Mi hermana o yo escondíamos trozos de pan que luego regalábamos al perro. También mi tía Mina tenía sus miramientos con él, aunque lo ocultara para evitar la censura con que se reprendía lo considerado absurdo. Y por absurdo se tenía cultivar el aprecio y los vínculos con un animal del que no se obtenía algo a medir en proteínas o dineros.

Nunca comprendí que en personas en las que aprecié algunos valores hoy desterrados no se despertara la curiosidad por acercarse a un ser tan admirable como el Terri. Era un animal cariñoso hasta la extenuación, fiel a pesar de no recibir ni una mirada, y valiente en todo lo que pudiera parecerle dañino para las personas que vivíamos entre los muros de aquella casa, su manada. En las noches de viento, quizás con el tufo traído de algún jabalí, el Terri salía a ladrar marcando unos límites de seguridad que él conocía mejor que nadie; acompañaba mansamente al ganado escoltando con la precisión de un alabardero; ni un mal gesto tuvo nunca con nadie.

Al cumplir el Terri nueve años, mi abuela Luzdivina lo sacrificó. Sin más consideraciones ni más razones, si es que pueden existir razones, que el mero aniversario del animal. Luzdivina de casa Martín tomó aquella decisión basándose en un principio que malditamente alguien inventó según el cual a esa edad los perros dejaban de ser “útiles”. Yo no estaba presente cuando mi abuela descerrajó un disparo al Terri, no lo hubiese consentido. Llevo clavada esa punzada desde entonces. Pero no puedo juzgar a Luzdivina por aquello, la fuerza genética de las costumbres nos ha jugado muy malas pasadas.

Marta Tafalla en Porrúa. Foto: David Aguilar Sánchez.

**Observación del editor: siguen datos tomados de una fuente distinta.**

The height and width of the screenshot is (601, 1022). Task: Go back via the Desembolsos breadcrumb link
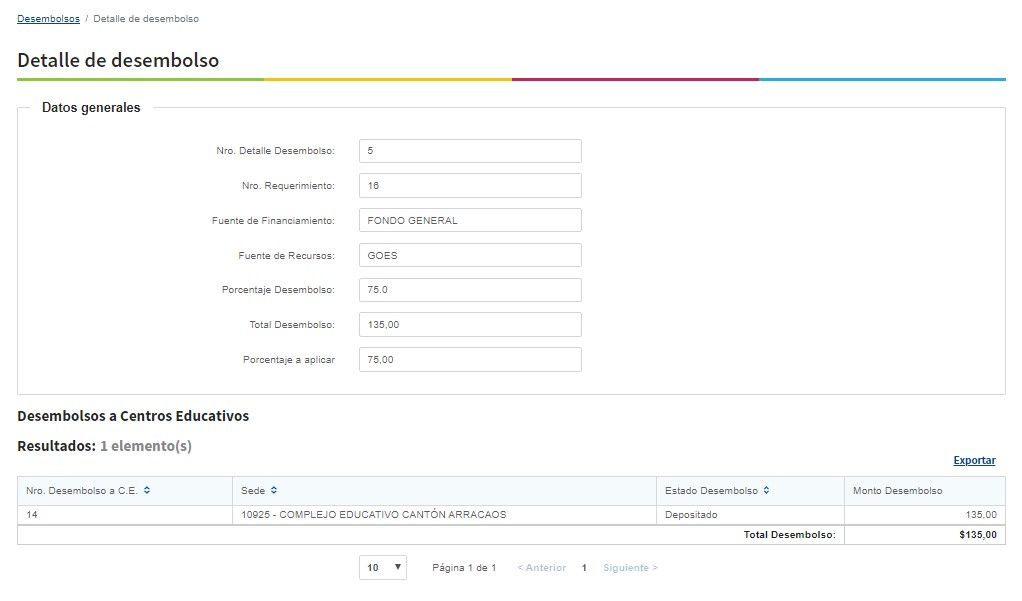point(48,19)
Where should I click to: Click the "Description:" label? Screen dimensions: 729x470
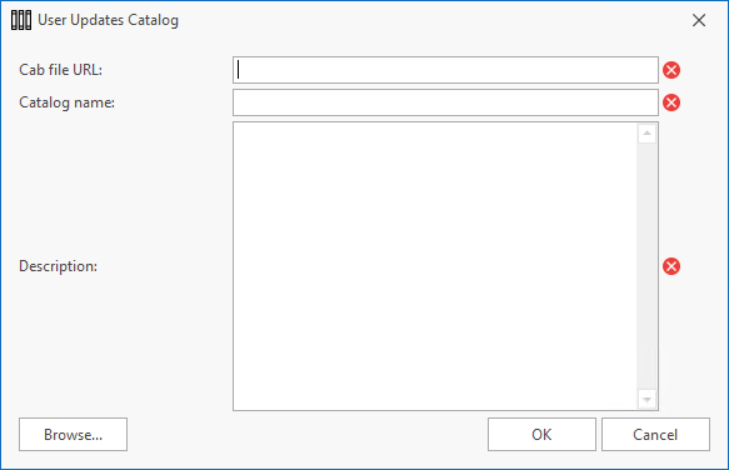click(x=58, y=266)
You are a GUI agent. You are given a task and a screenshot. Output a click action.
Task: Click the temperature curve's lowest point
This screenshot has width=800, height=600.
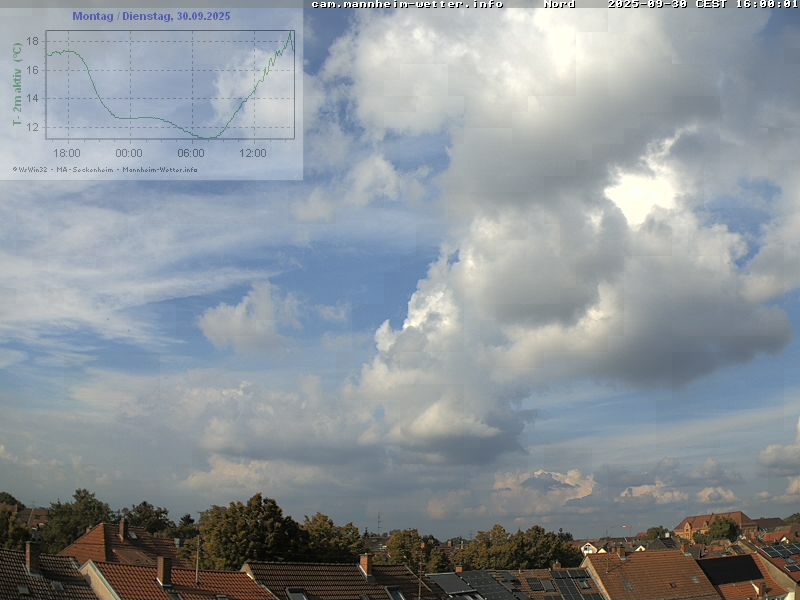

Hace pocos días, Marta Tafalla, profesora de filosofía en la Universitat Autònoma de Barcelona, desgranaba en una conferencia en Porrúa -y también en una entrevista con Ismael Juárez en Nortes– algunas facetas de cómo los humanos nos hemos relacionado con los animales a los que domesticamos. Hay en ello una perversa degradación de los ancestros salvajes de los que provienen. A los caballos de las estepas los convertimos en animales de carga y de guerra; a los magníficos uros, hoy ya extintos, en vacas lecheras o sacos de proteínas; a los perros, descendientes de animales formidables como los lobos, en mascotas sumisas, obedientes, que también usamos para buscar explosivos, drogas o en cargas de represión policial.

Nuestra relación con los perros ha cambiado, casi hemos desterrado las carreras de galgos, su ahorcamiento atroz, por supuesto las peleas de perros, quizás no tarde en llegar el día en que se dejen de utilizar perros en esas labores policiales y bélicas, quizás asistamos en las próximas décadas a la necesaria desaparición de los perros de caza o deje de practicarse su explotación en prácticas deportivas como el tiro de trineo. Seguiremos teniendo perros, no hay duda, pero creo que los vínculos se empiezan a parecer, remotamente, a como debieron ser aquellos inicios de la domesticación, una relación más de tú a tú, más cordial, mucho más honesta.

El perro de Goya.

Bueno, igual peco de optimismo: mientras remato de escribir esto, veo las imágenes del desfile por el Día de la Hispanidad. Además de la sempiterna cabra de la Legión y la Guardia Real montada a caballo, dos perros son exhibidos por la Castellana aupados sobre atriles en la capota de sendos coches de la Policía Nacional. De fondo, los mismos que llaman despectivamente perro al presidente del gobierno, aplauden.